* **EXERCISE**:
Each line from the one containing "Where should I" to the end of the material below is to be restated exactly, with pictures skipped.
=== Begin Enclosure ===
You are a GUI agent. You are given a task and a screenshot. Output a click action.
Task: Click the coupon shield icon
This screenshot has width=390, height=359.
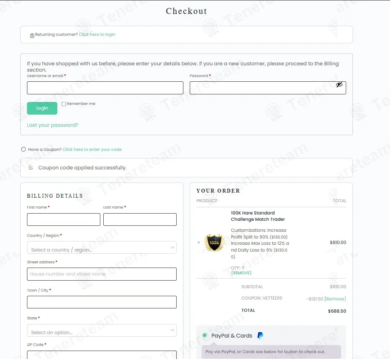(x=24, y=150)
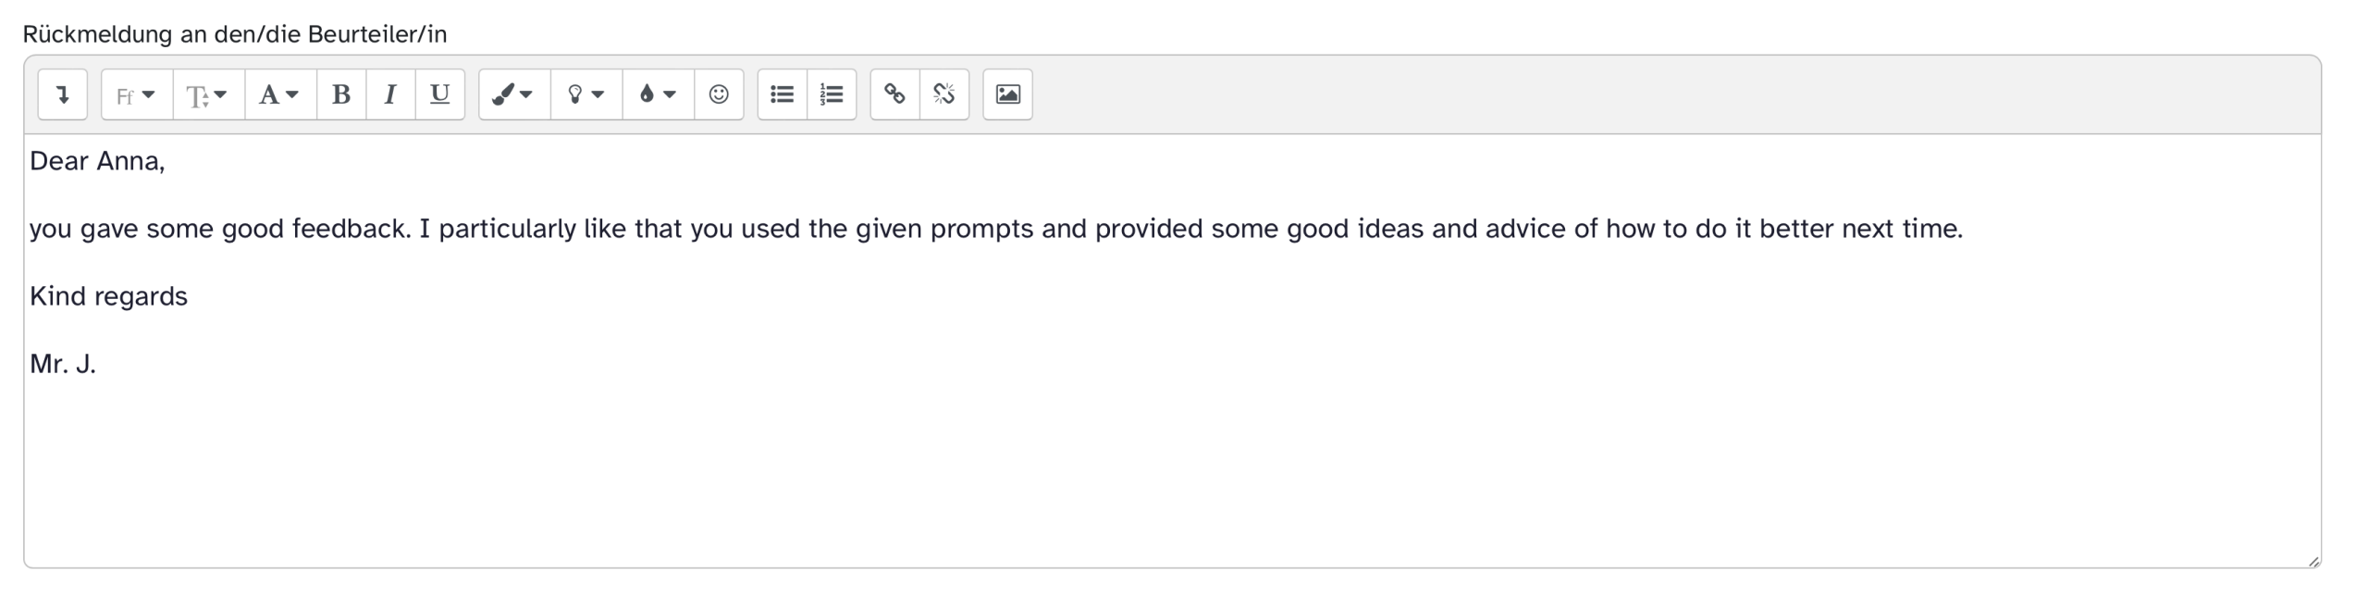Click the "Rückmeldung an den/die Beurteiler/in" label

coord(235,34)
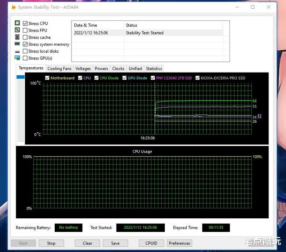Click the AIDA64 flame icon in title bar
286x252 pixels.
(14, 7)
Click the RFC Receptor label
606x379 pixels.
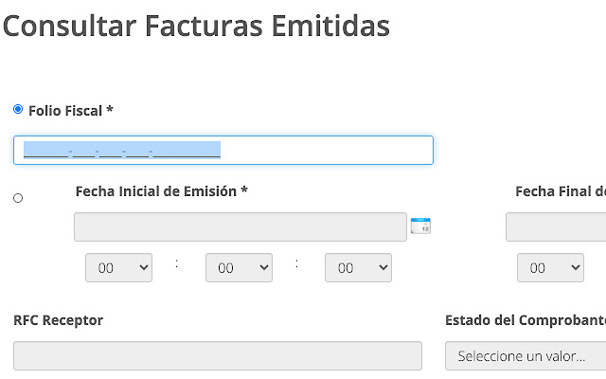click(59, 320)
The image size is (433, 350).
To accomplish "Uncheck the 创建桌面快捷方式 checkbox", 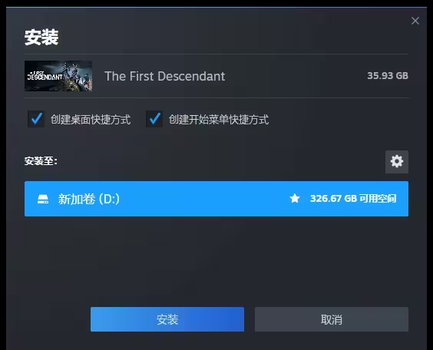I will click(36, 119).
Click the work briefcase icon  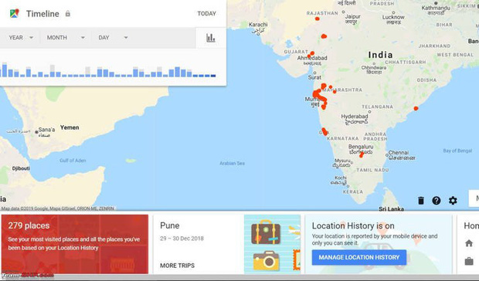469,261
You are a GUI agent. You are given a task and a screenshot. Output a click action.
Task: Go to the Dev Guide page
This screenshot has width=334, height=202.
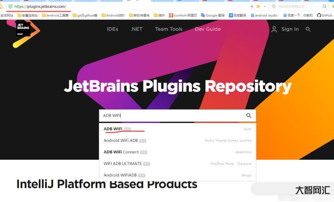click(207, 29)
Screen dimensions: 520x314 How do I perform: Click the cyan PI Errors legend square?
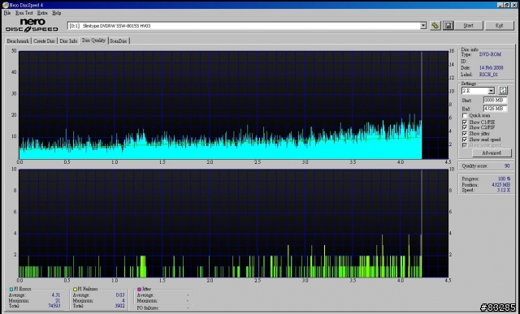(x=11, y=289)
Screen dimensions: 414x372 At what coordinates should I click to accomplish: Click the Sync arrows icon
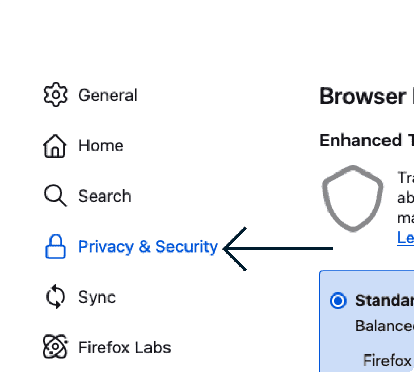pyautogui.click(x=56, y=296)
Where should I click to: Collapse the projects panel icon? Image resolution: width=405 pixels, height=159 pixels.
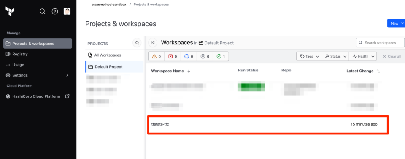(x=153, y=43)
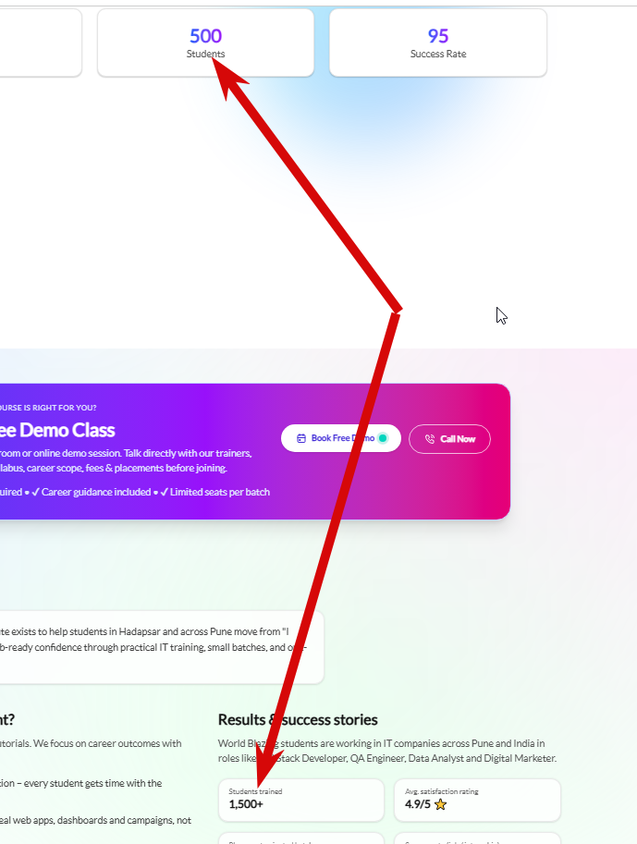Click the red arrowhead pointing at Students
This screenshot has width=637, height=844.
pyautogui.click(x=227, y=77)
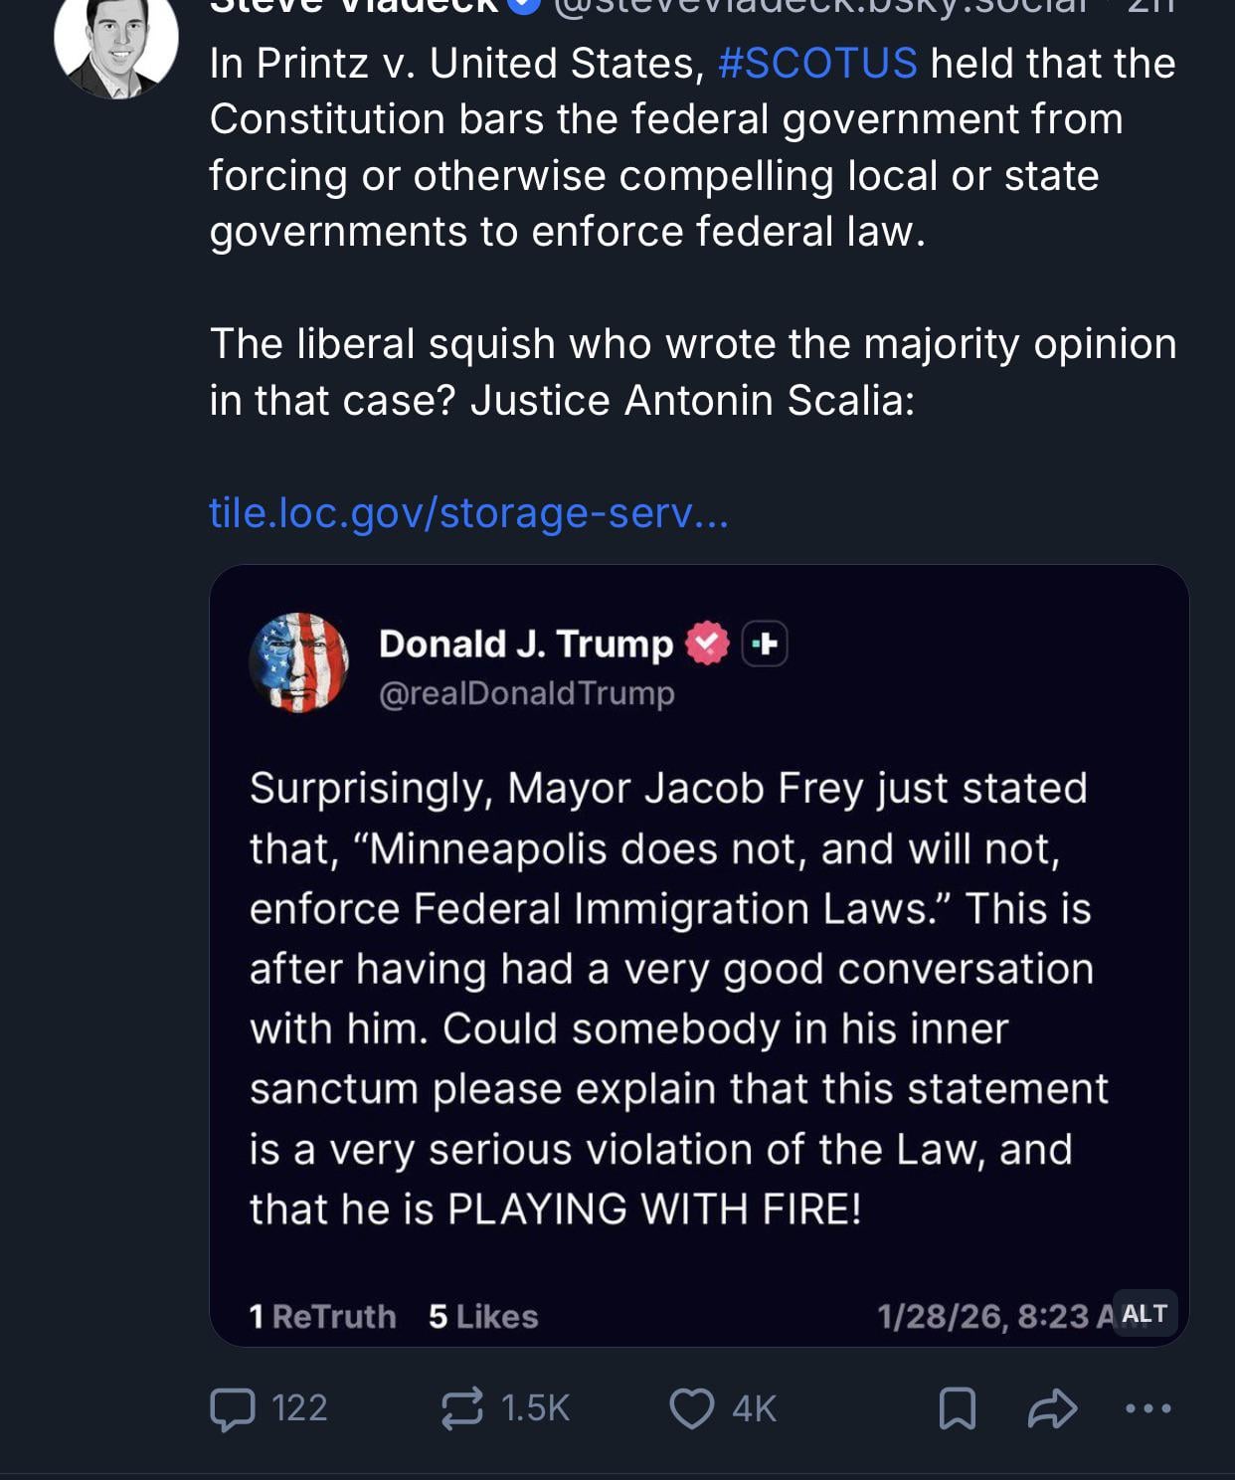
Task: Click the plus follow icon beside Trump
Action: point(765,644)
=== End Enclosure ===
* **RESPONSE TO THIS EXERCISE**:
Where should I click to: Collapse the projects panel icon? Image resolution: width=405 pixels, height=159 pixels.
(x=153, y=43)
Click the red arrowhead pointing at Students
This screenshot has width=637, height=844.
pyautogui.click(x=227, y=77)
Task: Click the plus follow icon beside Trump
Action: point(765,644)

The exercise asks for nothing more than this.